Given information |
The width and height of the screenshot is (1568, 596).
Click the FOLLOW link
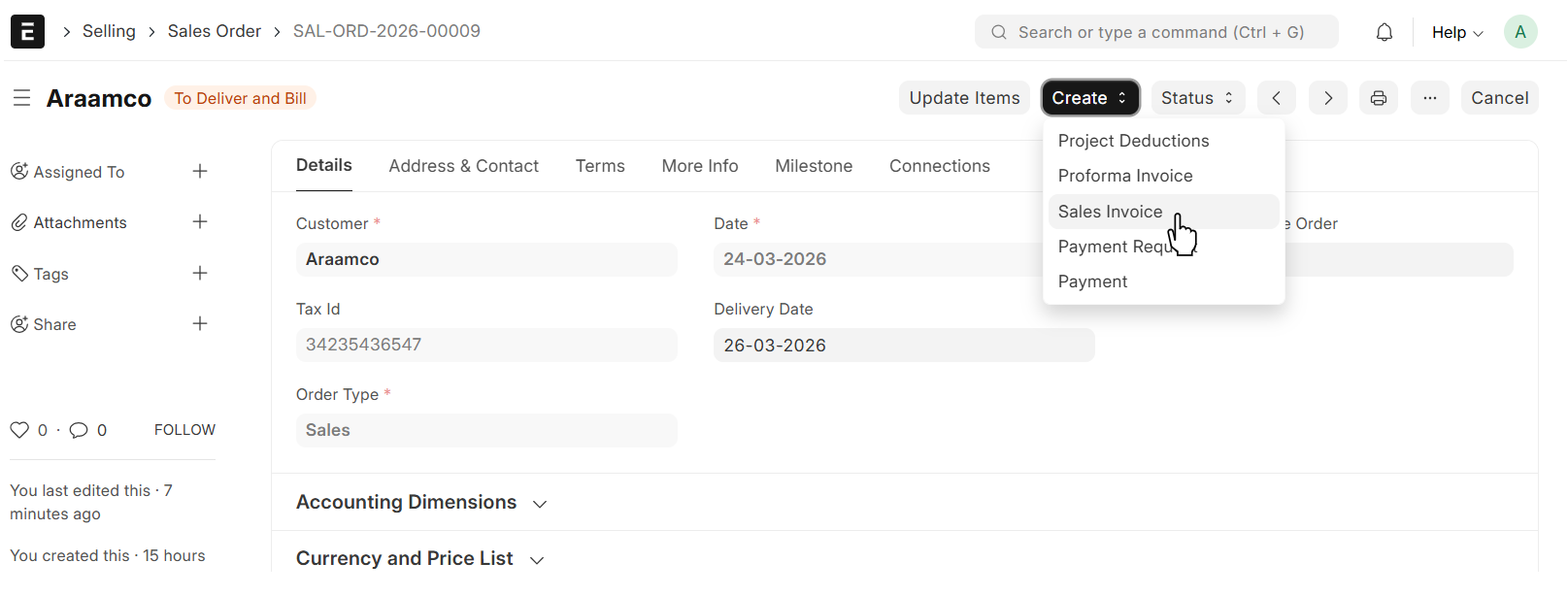click(x=184, y=430)
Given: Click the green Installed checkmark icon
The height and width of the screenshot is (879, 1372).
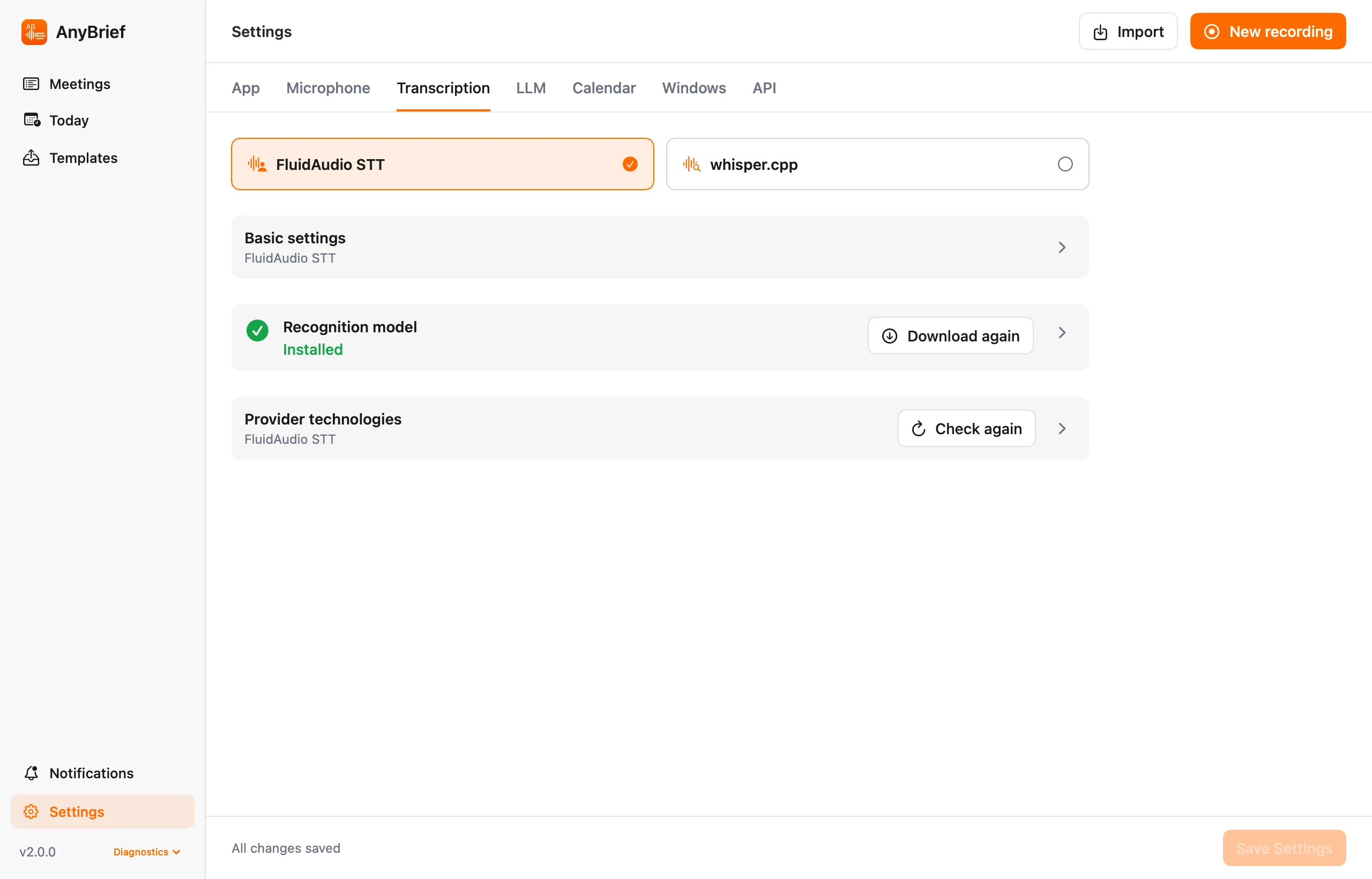Looking at the screenshot, I should pos(257,330).
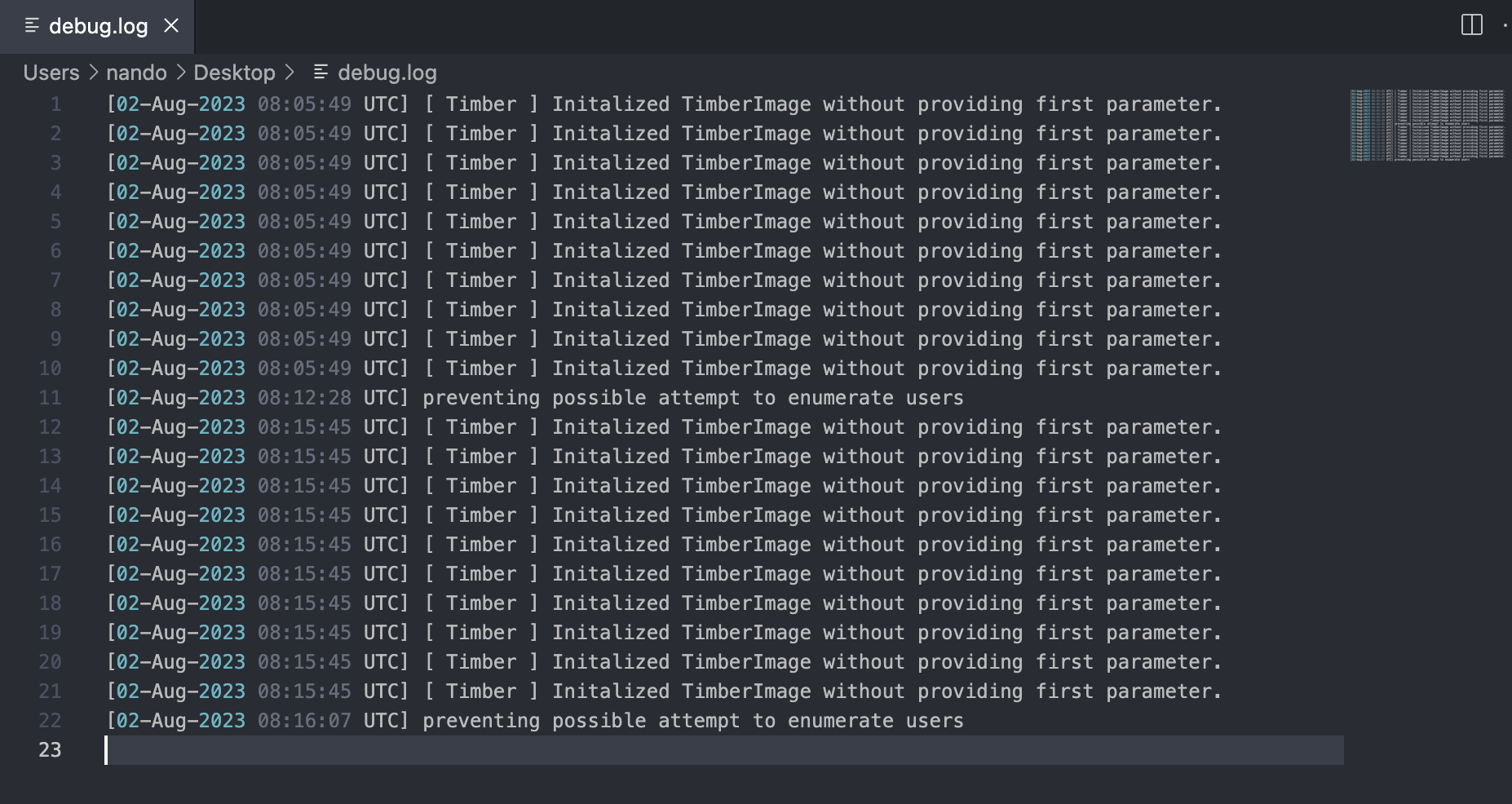The width and height of the screenshot is (1512, 804).
Task: Click debug.log in the breadcrumb path
Action: pos(387,73)
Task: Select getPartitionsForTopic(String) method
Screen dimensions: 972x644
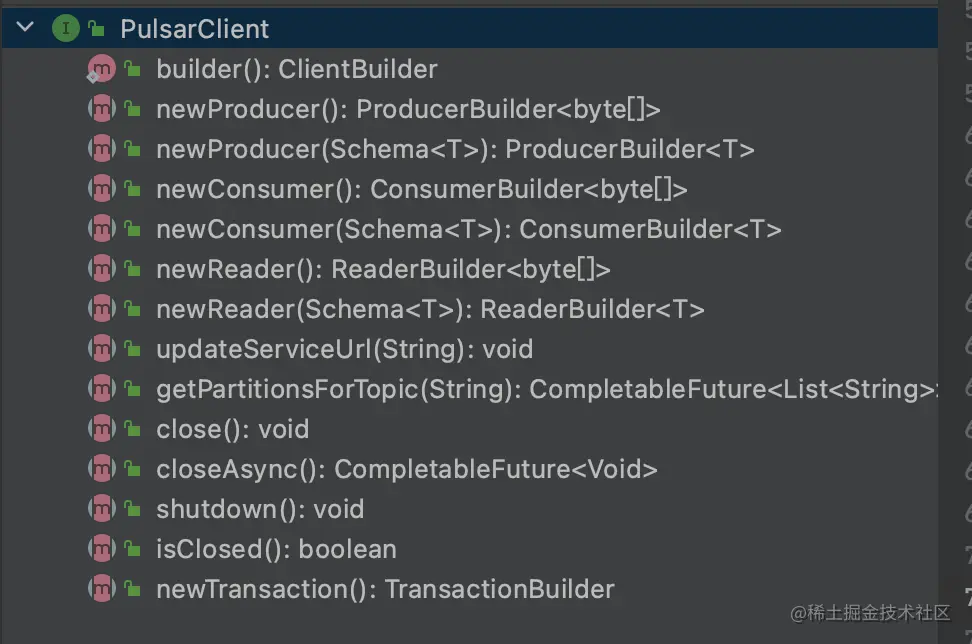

Goal of the exercise |
Output all of the data word for word, excluding any pictures.

Solved exercise |
The width and height of the screenshot is (1568, 596).
Click the FOLLOW link
click(x=184, y=430)
Given: Click the green Installed checkmark icon
The height and width of the screenshot is (879, 1372).
Looking at the screenshot, I should pos(257,330).
The width and height of the screenshot is (1512, 804).
Task: Click debug.log in the breadcrumb path
Action: pos(387,73)
Task: Select getPartitionsForTopic(String) method
Screen dimensions: 972x644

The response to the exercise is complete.